My code (with working exemplar) follows:
#include <iostream>
#include <atomic>
#include <limits>
#include <stdexcept>
#include <thread>
std::atomic<uint16_t> count;
uint16_t get_val() // called by multiple threads
{
uint16_t my_val;
do
{
my_val = count;
// make sure I get the next value
if (count.compare_exchange_strong(my_val, my_val + 1))
{
// if I got the next value, make sure we don't overflow
if (my_val == std::numeric_limits<uint16_t>::max())
{
count = std::numeric_limits<uint16_t>::max() - 1;
throw std::runtime_error("count overflow");
}
break;
}
// if I didn't then check if there are still numbers available
if (my_val == std::numeric_limits<uint16_t>::max())
{
count = std::numeric_limits<uint16_t>::max() - 1;
throw std::runtime_error("count overflow");
}
// there are still numbers available, so try again
}
while (1);
return my_val + 1;
}
void run()
try
{
while (1)
{
if (get_val() == 0)
exit(1);
}
}
catch(const std::runtime_error& e)
{
// overflow
}
int main()
{
while (1)
{
count = 1;
std::thread a(run);
std::thread b(run);
std::thread c(run);
std::thread d(run);
a.join();
b.join();
c.join();
d.join();
std::cout << ".";
}
return 0;
}
Yes, you need to use CAS operation.
std::atomic<uint16_t> g_count;
uint16_t get_next() {
uint16_t new_val = 0;
do {
uint16_t cur_val = g_count; // 1
if (cur_val == std::numeric_limits<uint16_t>::max()) { // 2
throw std::runtime_error("count overflow");
}
new_val = cur_val + 1; // 3
} while(!std::atomic_compare_exchange_weak(&g_count, &cur_val, new_val)); // 4
return new_val;
}
The idea is the following: once g_count == std::numeric_limits<uint16_t>::max(), get_next() function will always throw an exception.
Steps:
Get current value of the counter
If it is maximal, throw an exception (no numbers available anymore)
Get new value as increment of the current value
Try to atomically set new value. If we failed to set it (it was done by another thread already), try again.
If efficiency is a big concern then I'd suggest not being so strict on the check. I'm guessing that under normal use overflow won't be an issue, but do you really need the full 65K range (your example uses uint16)?
It would be easier if you assume some maximum on the number of threads you have running. This is a reasonable limit since no program has unlimited numbers of concurrency.

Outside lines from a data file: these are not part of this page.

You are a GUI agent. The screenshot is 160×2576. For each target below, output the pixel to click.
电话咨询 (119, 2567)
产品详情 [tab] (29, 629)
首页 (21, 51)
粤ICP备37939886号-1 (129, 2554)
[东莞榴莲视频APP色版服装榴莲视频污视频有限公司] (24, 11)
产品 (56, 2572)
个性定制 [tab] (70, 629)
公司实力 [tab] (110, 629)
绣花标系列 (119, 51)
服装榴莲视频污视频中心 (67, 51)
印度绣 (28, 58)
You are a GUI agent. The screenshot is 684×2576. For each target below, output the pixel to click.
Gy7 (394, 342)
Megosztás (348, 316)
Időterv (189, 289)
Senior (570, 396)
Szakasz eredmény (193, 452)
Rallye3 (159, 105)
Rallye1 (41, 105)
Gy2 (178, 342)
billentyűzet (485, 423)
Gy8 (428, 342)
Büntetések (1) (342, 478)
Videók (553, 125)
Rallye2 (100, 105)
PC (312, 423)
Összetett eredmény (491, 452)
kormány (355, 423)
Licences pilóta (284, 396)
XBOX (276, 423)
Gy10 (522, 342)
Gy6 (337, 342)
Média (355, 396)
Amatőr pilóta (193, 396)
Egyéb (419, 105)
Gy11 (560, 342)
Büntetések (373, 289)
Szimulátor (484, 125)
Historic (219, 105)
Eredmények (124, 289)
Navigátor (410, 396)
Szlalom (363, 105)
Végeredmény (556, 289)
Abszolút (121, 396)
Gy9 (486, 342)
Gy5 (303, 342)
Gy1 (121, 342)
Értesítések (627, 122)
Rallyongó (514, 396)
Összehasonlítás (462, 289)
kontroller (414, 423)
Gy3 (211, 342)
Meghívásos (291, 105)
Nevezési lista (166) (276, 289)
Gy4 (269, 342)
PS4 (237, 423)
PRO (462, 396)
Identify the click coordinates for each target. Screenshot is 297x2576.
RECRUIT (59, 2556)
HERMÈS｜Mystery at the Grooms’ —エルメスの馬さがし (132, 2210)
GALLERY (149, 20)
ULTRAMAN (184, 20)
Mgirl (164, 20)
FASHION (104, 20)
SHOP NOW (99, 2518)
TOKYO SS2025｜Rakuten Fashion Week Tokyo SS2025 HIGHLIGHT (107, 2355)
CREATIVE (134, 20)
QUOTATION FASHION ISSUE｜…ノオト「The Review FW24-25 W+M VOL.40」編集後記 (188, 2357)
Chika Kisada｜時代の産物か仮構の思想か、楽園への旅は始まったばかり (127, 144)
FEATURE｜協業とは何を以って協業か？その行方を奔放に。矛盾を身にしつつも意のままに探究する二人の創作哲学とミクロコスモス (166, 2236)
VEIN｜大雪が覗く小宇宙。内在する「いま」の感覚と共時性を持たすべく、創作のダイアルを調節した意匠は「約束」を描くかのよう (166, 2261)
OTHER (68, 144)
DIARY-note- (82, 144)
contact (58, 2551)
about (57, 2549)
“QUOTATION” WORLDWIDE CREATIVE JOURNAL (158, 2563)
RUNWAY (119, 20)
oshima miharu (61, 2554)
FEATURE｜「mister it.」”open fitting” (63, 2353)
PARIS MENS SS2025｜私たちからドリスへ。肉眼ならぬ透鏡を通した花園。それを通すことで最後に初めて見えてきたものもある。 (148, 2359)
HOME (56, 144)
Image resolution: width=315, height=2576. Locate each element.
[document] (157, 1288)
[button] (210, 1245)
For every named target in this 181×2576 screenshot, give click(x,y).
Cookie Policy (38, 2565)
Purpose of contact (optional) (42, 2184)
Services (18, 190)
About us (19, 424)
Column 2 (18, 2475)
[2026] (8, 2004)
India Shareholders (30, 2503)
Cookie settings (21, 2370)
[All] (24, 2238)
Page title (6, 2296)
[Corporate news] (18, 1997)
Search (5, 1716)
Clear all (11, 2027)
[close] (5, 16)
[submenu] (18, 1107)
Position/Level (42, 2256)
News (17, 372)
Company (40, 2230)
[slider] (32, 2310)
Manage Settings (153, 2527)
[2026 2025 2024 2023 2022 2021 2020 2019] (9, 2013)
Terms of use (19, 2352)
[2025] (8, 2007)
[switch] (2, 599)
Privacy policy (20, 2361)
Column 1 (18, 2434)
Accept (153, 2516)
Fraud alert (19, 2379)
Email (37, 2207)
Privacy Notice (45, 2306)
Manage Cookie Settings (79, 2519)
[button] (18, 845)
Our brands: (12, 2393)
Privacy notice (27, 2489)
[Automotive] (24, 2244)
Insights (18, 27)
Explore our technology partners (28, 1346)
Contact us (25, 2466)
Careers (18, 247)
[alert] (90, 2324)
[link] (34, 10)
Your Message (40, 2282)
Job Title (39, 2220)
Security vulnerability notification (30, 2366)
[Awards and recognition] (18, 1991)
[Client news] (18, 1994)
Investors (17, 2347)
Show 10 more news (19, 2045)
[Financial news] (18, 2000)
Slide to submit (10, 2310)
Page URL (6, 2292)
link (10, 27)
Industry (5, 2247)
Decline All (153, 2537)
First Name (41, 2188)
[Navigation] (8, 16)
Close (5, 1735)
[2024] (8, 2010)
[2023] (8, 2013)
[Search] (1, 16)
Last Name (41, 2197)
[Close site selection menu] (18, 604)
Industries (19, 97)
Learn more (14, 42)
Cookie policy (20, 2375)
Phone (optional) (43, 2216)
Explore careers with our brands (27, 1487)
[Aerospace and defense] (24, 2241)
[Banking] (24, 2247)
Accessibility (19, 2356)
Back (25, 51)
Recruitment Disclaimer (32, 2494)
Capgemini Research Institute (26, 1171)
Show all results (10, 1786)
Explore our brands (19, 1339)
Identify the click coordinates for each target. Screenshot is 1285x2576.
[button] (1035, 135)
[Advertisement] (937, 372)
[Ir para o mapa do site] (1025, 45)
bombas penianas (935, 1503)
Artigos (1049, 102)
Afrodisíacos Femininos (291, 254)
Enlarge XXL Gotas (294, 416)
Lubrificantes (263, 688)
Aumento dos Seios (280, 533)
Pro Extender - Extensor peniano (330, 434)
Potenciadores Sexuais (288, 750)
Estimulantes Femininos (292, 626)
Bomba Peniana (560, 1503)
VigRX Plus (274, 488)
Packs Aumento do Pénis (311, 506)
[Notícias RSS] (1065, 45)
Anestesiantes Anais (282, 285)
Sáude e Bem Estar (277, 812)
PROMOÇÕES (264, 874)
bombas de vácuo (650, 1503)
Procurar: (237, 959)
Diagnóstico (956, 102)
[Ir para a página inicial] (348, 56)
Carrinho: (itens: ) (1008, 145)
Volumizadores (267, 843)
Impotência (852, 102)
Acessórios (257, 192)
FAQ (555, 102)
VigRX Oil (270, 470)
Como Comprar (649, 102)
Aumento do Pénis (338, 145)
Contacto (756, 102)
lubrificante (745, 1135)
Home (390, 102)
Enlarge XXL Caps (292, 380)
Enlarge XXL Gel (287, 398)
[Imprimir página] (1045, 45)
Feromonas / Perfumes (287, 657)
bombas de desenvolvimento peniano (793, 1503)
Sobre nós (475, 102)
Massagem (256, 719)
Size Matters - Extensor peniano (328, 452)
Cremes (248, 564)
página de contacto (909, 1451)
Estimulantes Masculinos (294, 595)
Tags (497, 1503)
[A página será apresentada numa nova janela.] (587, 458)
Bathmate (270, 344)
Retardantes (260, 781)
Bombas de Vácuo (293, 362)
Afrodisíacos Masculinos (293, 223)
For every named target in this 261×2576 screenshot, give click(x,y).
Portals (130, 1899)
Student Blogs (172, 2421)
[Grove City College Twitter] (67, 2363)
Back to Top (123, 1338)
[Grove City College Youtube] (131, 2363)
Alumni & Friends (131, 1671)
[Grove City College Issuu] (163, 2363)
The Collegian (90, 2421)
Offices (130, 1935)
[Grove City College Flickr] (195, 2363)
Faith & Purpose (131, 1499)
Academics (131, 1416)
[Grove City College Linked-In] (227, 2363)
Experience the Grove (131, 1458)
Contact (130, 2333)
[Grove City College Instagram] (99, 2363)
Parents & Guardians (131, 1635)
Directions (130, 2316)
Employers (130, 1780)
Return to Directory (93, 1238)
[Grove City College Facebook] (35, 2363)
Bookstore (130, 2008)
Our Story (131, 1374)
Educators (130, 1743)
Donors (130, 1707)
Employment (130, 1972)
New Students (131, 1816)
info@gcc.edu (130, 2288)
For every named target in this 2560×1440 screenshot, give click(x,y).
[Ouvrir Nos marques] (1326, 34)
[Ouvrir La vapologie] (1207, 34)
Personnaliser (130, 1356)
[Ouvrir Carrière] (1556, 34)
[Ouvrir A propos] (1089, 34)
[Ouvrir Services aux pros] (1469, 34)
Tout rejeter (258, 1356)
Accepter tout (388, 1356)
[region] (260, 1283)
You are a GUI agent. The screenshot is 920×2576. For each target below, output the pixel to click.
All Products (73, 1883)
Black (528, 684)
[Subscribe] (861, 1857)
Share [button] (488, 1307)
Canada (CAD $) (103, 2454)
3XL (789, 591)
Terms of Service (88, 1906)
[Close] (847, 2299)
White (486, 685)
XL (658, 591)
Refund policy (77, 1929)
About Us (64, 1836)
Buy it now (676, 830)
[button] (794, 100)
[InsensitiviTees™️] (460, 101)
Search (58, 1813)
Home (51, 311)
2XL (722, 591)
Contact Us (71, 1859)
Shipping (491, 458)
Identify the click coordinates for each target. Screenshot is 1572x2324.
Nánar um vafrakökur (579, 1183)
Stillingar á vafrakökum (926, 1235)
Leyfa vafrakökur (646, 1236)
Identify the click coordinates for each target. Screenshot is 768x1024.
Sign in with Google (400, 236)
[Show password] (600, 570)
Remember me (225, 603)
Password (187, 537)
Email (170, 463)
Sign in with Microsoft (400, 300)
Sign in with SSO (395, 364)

So if you have N threads you can simply reduce your overflow limit to 65K - N. To compare if you overflow you don't need a CAS:
uint16_t current = count.load(std::memory_order_relaxed);
if( current >= (std::numeric_limits<uint16_t>::max() - num_threads - 1) )
throw std::runtime_error("count overflow");
count.fetch_add(1,std::memory_order_relaxed);
This creates a soft-overflow condition. If two threads come here at once both of them will potentially pass, but that's okay since the count variable itself never overflows. Any future arrivals at this point will logically overflow (until count is reduced again).
It seems to me that there's still a race condition where count will be set to 0 momentarily such that another thread will see the 0 value.
Assume that count is at std::numeric_limits<uint16_t>::max() and two threads try to get the incremented value. At the moment that Thread 1 performs the count.compare_exchange_strong(my_val, my_val + 1), count is set to 0 and that's what Thread 2 will see if it happens to call and complete get_val() before Thread 1 has a chance to restore count to max().